A Pietrangelo Buttafuoco, che aveva scritto un bell’articolo su di lei, mandò 200 rose bianche. Un gesto da Colette, della belle époque dove viveva, sorda alla storia, quella Sheerazade ottuagenaria vestita da tigre, la chioma furente, sdraiata sul letto che divideva con una distesa di carte, taccuini, foto, libri.
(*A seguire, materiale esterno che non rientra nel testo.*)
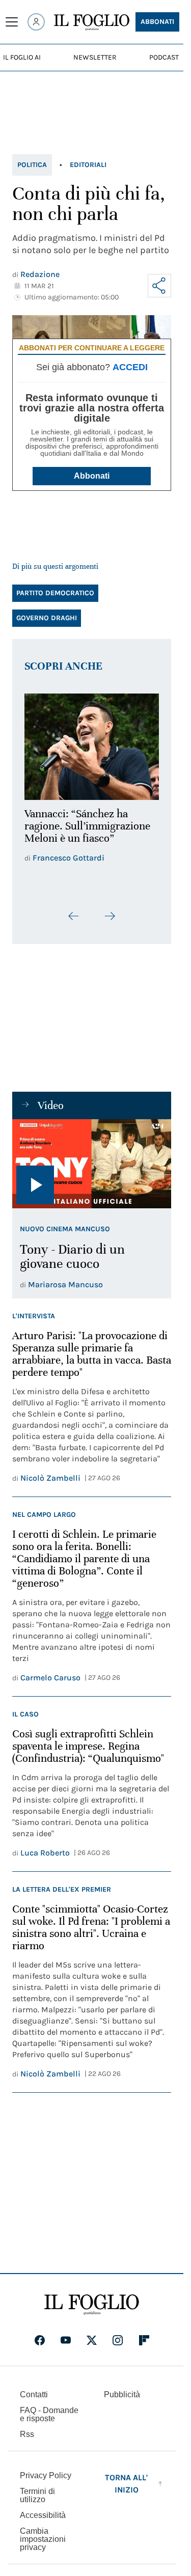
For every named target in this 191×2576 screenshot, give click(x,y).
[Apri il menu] (11, 22)
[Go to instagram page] (118, 2347)
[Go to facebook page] (40, 2347)
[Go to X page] (92, 2347)
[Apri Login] (36, 22)
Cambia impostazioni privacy (43, 2546)
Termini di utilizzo (37, 2502)
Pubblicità (122, 2401)
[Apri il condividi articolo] (159, 285)
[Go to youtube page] (66, 2347)
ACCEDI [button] (130, 367)
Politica (32, 164)
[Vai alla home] (91, 22)
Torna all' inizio (126, 2490)
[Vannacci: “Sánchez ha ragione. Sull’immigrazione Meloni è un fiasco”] (91, 744)
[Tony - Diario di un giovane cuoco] (91, 1170)
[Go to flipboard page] (144, 2347)
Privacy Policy (45, 2482)
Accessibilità (43, 2521)
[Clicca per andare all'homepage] (91, 2311)
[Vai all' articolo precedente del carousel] (73, 922)
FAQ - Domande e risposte (49, 2421)
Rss (27, 2440)
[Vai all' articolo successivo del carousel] (109, 922)
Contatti (34, 2401)
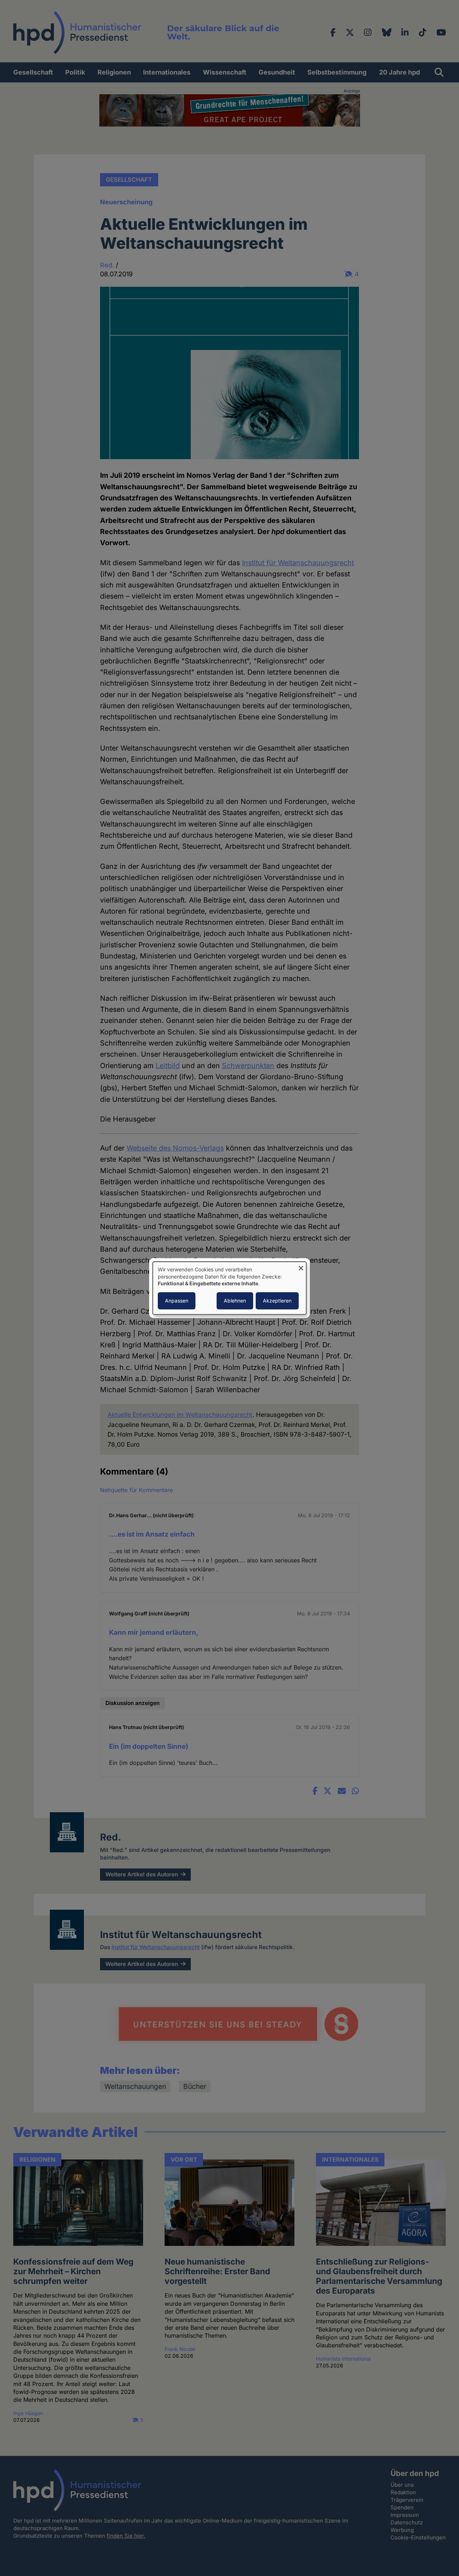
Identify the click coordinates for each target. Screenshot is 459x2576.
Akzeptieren (277, 1300)
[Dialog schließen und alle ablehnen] (300, 1266)
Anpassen (176, 1300)
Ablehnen (235, 1300)
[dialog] (229, 1288)
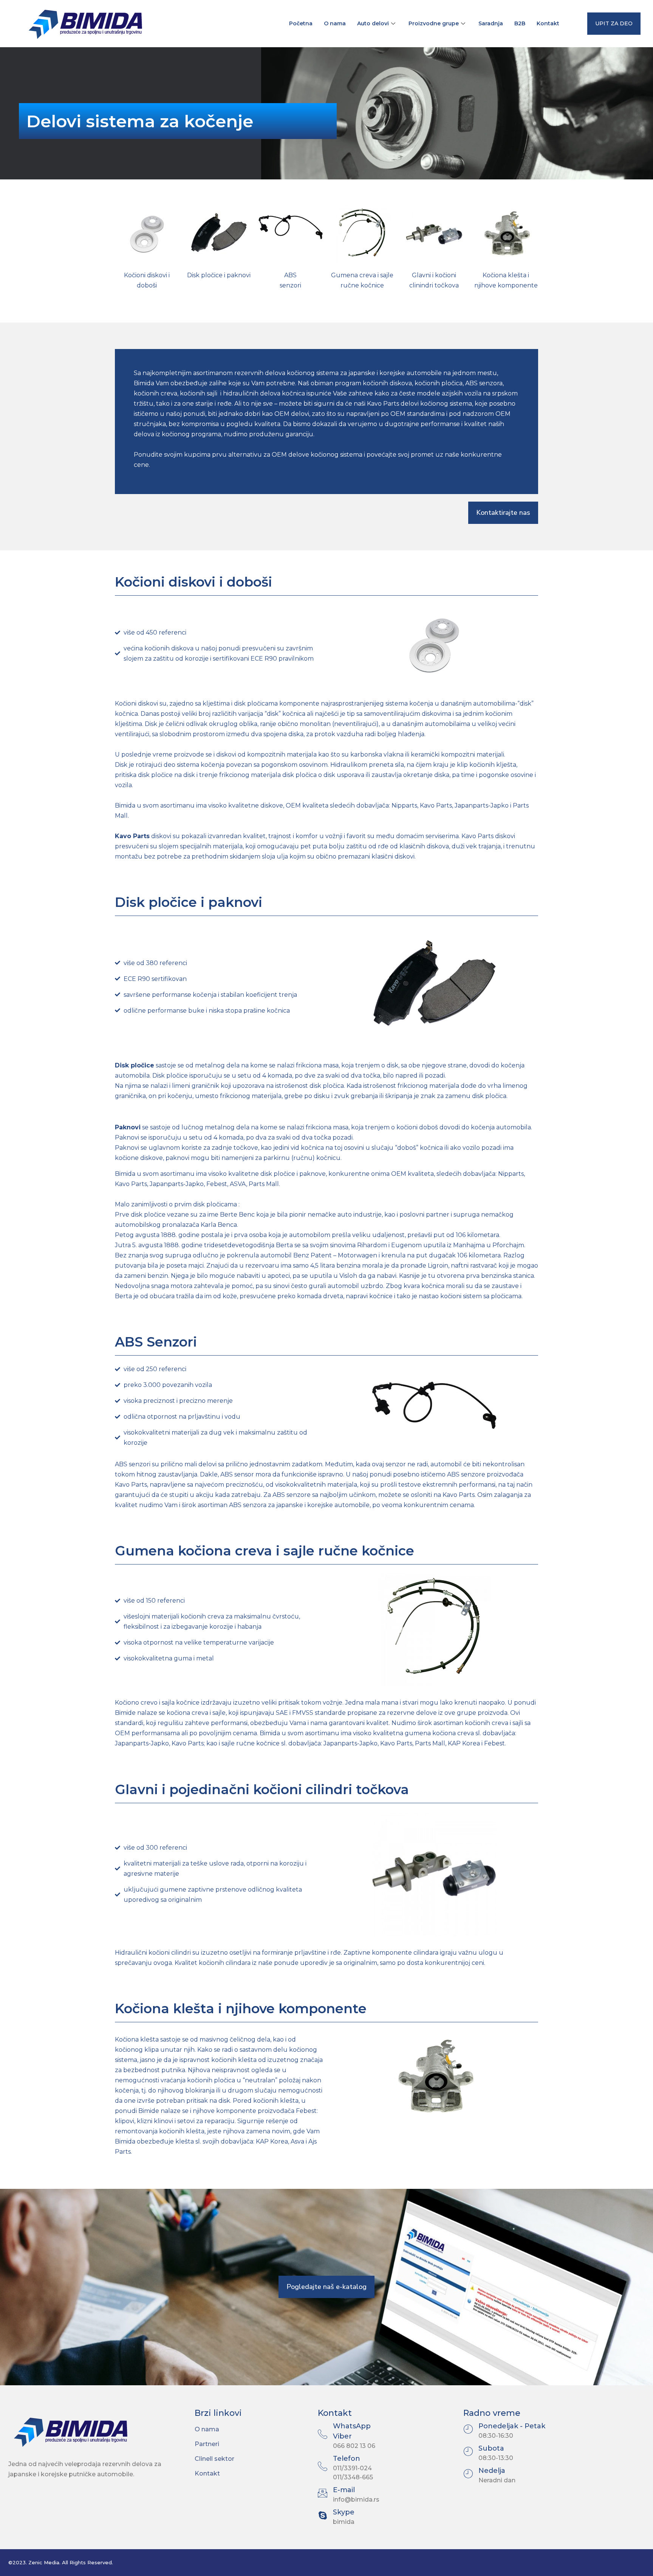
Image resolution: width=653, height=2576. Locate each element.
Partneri (207, 2444)
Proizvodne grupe (434, 23)
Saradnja (490, 23)
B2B (519, 23)
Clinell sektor (214, 2458)
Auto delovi (373, 23)
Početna (301, 23)
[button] (614, 23)
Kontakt (548, 23)
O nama (335, 23)
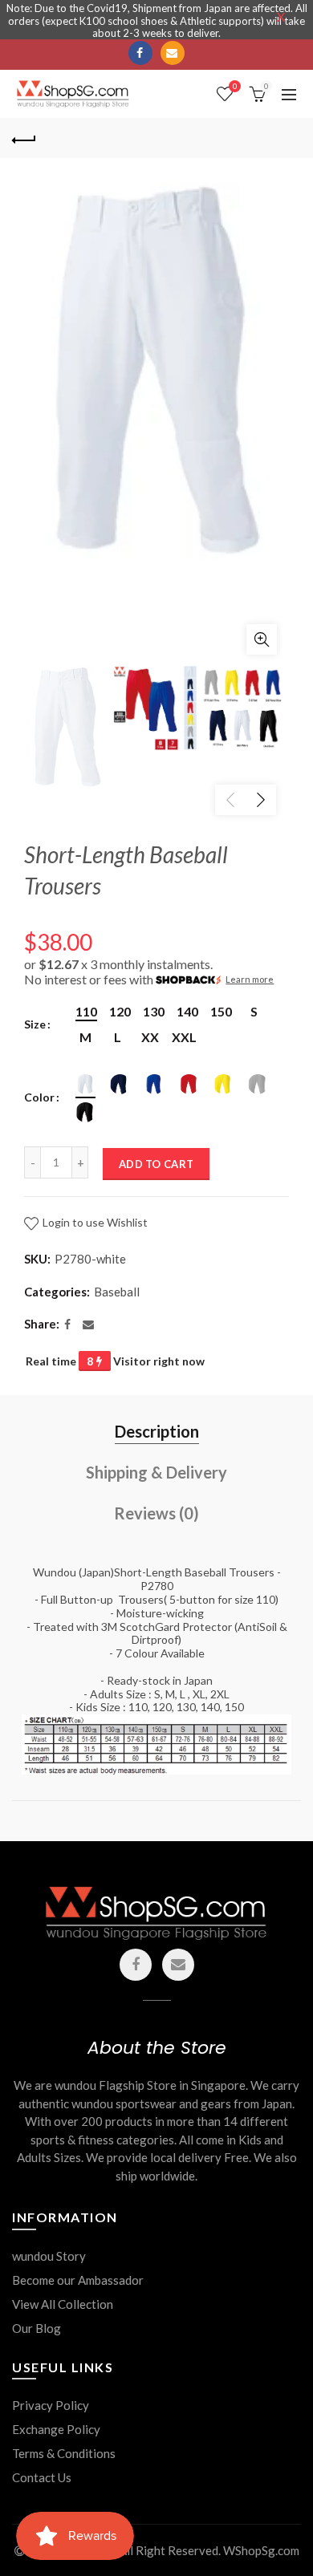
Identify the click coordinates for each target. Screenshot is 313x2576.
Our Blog (36, 2328)
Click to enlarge (261, 639)
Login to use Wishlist (94, 1222)
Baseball (117, 1291)
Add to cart (156, 1164)
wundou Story (49, 2256)
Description (157, 1431)
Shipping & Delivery (156, 1472)
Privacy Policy (50, 2405)
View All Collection (62, 2304)
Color (39, 1097)
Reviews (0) (156, 1513)
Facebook (140, 53)
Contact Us (41, 2477)
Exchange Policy (56, 2429)
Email (173, 53)
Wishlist (235, 86)
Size (35, 1024)
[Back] (24, 138)
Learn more (250, 979)
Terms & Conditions (64, 2453)
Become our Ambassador (78, 2280)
Quel mare di appunti e ricordi erodeva il letto di Marta, lasciandole a malapena lo spazio per girarsi. Nel suo teatro fantastico tutto era un trompe-l’oeil, con una regia selvaggia e raffinata, e infallibile – anche il disordine.
Visitatori, passanti e famigli, si offrivano di mettere a posto a ma lei «No, faccio io!». E non faceva mai, e il mare si espandeva, si trasformava in giungla dalla quale ogni tanto emergeva una pantera d’oro che poi era una borsetta da sera, o un cobra di brillanti che era un bracciale, e gemme in forma di caravelle, tre miniature mirabili col remino che veniva fuori, lo stendardo mosso da vento, La Nina la Pinta e la Santamaria, i giocattoli di Marta, le opere di Marta, regalmente sparsi qua e là.
Come se la maturità non l’avesse mai sfiorata, questa parola tremenda che insinua la fine. Che è venuta, veloce, dopo una malattia breve, come uno scherzo che abbia fatto a se stessa. Era la persona più profondamente, fantasticamente, lietamente, spiritosamente generosa che abbia mai conosciuto. Era impossibile non volerle bene per sempre – il povero per sempre della condizione umana. Che fregatura non credere nel Paradiso. Lei mi sarebbe piaciuto rivederla. Ma poi, chi lo sa?